The Neoliberal Superego of Education Policy

Institutional reform is no match for pervasive structural inequality.

Equality of opportunity has been a mainstream policy goal for years now, and it is the ethical horizon of these two arguments—the “level playing field” of Baum and McPherson’s title. But a different mainstream operated in the mid-1960s, one that saw equal opportunity as the means to the end of equal outcomes. That goal appeared in a famous commencement address Lyndon Johnson delivered at Howard University in 1965:

Freedom is the right to share, share fully and equally, in American society—to vote, to hold a job, to enter a public place, to go to school. It is the right to be treated in every part of our national life as a person equal in dignity and promise to all others.
But freedom is not enough. . . . You do not take a person who, for years, has been hobbled by chains and liberate him, bring him up to the starting line of a race and then say, “You are free to compete with all the others,” and still justly believe that you have been completely fair.
Thus it is not enough just to open the gates of opportunity. All our citizens must have the ability to walk through those gates. And this is the next and the more profound stage of the battle for civil rights.
We seek not just freedom but opportunity. We seek not just legal equity but human ability, not just equality as a right and a theory, but equality as a fact, and equality as a result.

Johnson defined equal opportunity as the gateway to equal results.

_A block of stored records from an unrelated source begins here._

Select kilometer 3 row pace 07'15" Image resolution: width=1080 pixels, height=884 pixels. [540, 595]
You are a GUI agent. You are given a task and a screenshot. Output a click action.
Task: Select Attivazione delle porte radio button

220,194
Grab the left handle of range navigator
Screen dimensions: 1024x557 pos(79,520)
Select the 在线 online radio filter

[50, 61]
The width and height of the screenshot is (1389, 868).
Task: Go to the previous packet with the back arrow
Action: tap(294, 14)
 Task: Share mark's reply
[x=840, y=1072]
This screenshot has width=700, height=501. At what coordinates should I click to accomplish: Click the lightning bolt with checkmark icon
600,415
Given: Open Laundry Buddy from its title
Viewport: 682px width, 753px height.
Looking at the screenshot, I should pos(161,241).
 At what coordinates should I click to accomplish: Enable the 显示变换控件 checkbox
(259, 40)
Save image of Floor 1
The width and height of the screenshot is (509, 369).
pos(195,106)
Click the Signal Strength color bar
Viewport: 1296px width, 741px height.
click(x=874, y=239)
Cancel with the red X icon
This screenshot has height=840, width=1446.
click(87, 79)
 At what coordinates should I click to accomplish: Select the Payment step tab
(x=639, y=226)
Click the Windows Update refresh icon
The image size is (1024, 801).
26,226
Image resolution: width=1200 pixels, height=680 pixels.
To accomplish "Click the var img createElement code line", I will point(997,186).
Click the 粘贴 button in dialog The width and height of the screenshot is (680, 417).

This could not mean that every individual would end up with equal resources, but it did mean that equal outcomes should hold across racial groups. On average, Black students would graduate from high school at roughly the same rates as whites, go on to university at the same rates, get bachelors’ degrees at the same rates, and so on. (The same would be true of indigenous and Latino students—indeed students from any racial group.) With visible and structural inequalities truly undone, Blacks as a group would come to earn, on average, the same as whites in employment after college, and their family wealth would soon become comparable (rather than get stuck at 15 percent of white wealth, where it has lingered for years). A similar line of thought lay behind the Equal Rights Amendment to the Constitution: women should earn the same as men. On this conception, justice entails not the right to compete to be equal—as had been done for centuries—but being equal in fact.

Johnson said the quiet part out loud—the part that Baum, McPherson, and Orfield cannot bring themselves to say even today. The argument of his Howard speech is the only coherent theory of civil rights: if no racial group is innately inferior to another and opportunity is genuinely equally distributed, then we should expect to see equal outcomes across groups. The upshot is that if a social system is producing unequal group outcomes, the only reasonable conclusion is that opportunities are not distributed equally. This is what Johnson was saying. It is what the Black Power movement was saying. And it is what Martin Luther King, Jr., was saying with increasing vehemence from 1965 through 1968 as Johnson and the Democratic Party got cold feet.

The quiet part generally went quiet again as liberals and progressives tried to preserve and extend civil rights gains in the face of vigorous white opposition. But equality is the civil rights logic that any accurate analysis of educational outcomes must reckon with, even while acknowledging the successes and likelihood of backlash. Equal opportunity and equal outcomes are not the same concept, but they are inevitably connected, and the connection was always in view during the height of civil rights enforcement.